Ao escolher uma escola, os pais dão um voto de confiança à instituição, confiantes de que seus filhos estarão bem cuidados durante todos os momentos em que eles estiverem sob a guarda dos professores e dos funcionários. Assim, é importante perguntar, na conversa com a coordenação pedagógica, quais os procedimentos em casos de acidentes ou quando um aluno se sente mal durante a aula. Os profissionais que têm contato direto com os estudantes precisam estar preparados para saber o que fazer tanto diante de um raspão no joelho quanto de uma ocorrência mais grave, como uma fratura que necessite de
atendimento em hospital.

Na matrícula, as escolas costumam colocar, nas fichas dos alunos, dados relativos à saúde – vacinação, doenças de infância, doenças congênitas, telefones de médicos, de convênios de saúde e de pessoas que devem ser contatadas na ausência dos pais. Mesmo dispondo dessas informações, a escola só poderá ministrar remédios – ainda que um comprimidinho para dor de cabeça – mediante autorização dos responsáveis.

:: O QUE FAZER ::
Dê continuidade ao texto sobre os cuidados da escola com a saúde dos alunos, começando logo após a última frase.

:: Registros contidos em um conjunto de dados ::
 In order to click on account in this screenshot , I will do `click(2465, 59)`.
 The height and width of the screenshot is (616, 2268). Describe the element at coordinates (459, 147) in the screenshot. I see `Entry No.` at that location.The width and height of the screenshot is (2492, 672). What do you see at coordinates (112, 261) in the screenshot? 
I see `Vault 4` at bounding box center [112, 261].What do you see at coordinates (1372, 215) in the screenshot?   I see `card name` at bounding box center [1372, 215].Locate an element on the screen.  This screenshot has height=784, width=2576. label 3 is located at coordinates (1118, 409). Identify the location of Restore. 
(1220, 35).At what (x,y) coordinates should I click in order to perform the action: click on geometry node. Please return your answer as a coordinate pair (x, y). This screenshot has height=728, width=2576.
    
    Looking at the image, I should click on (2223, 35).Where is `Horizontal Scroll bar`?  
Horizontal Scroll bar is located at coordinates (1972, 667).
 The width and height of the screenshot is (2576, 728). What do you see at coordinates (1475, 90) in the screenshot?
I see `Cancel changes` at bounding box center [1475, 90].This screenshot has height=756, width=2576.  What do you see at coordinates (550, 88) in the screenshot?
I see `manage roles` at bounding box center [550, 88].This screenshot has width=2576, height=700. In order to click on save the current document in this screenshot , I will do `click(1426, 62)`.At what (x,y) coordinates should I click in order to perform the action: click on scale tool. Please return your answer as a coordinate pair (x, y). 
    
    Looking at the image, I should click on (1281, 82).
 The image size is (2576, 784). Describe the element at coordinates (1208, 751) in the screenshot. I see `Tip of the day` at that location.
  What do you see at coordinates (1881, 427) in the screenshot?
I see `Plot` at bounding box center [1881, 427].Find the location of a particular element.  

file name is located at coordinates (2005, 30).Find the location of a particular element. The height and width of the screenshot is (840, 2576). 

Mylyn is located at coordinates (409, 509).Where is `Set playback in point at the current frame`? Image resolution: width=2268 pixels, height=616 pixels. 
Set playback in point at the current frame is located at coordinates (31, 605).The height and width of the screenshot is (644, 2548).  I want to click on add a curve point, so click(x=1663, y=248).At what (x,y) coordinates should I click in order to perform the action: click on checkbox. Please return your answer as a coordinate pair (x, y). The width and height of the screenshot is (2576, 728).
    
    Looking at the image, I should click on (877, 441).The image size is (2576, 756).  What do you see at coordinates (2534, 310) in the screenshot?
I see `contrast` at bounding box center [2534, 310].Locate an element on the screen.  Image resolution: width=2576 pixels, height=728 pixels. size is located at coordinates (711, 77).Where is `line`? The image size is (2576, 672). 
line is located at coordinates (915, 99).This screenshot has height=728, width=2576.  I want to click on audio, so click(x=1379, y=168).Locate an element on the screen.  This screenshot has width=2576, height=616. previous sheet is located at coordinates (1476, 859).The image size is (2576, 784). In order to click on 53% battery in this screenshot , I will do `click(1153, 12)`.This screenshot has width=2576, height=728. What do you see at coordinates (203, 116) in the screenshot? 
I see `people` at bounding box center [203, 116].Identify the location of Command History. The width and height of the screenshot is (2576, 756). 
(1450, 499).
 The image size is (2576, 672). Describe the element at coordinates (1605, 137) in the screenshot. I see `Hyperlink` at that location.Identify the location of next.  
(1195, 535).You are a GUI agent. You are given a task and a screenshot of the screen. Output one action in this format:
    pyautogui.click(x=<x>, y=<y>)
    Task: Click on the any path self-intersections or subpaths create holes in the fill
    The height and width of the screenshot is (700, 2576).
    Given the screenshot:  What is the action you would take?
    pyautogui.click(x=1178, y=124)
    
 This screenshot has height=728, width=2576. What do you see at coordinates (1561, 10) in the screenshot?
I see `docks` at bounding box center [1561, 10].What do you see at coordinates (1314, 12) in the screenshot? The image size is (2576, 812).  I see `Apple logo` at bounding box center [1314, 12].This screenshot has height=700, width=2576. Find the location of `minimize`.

:: RESULTADO DA TAREFA ::
Na maior parte das vezes, as ocorrências escolares são resolvidas com uma farmacinha básica, onde o que mais se usam são os anti-sépticos para ferimentos leves e medicamentos (sempre sob autorização) para uma dor de cabeça ou um enjôo muitas vezes causados pelo nervosismo em função de uma prova difícil.

Em algumas instituições, porém, existem postos médicos, com pediatra ou enfermeiros de plantão. Além dos cuidados cotidianos, ao longo do ano letivo, esses profissionais realizam exames de avaliação, triagens visuais, auditivas e até campanhas de saúde preventiva na comunidade escolar. Estruturas com esse grau de sofisticação, no entanto, são incomuns. Em geral, para casos mais graves, as escolas têm convênios com profissionais da saúde, hospitais e clínicas localizadas no bairro ou com empresas de seguro-saúde.

Em especial para as crianças menores, mais vulneráveis, é interessante perguntar quais as medidas adotadas pela escola em casos de doenças infecto-contagiosas. Desde um simples problema de conjuntivite, passando pelas “temporadas” de sarampo, catapora, até eventuais meningites, por exemplo. Quando se trata de uma doença contagiosa mais grave, um comunicado por escrito, inclusive com a opinião de um pediatra, deve ser enviado às famílias dos colegas de classe e de transporte escolar da criança.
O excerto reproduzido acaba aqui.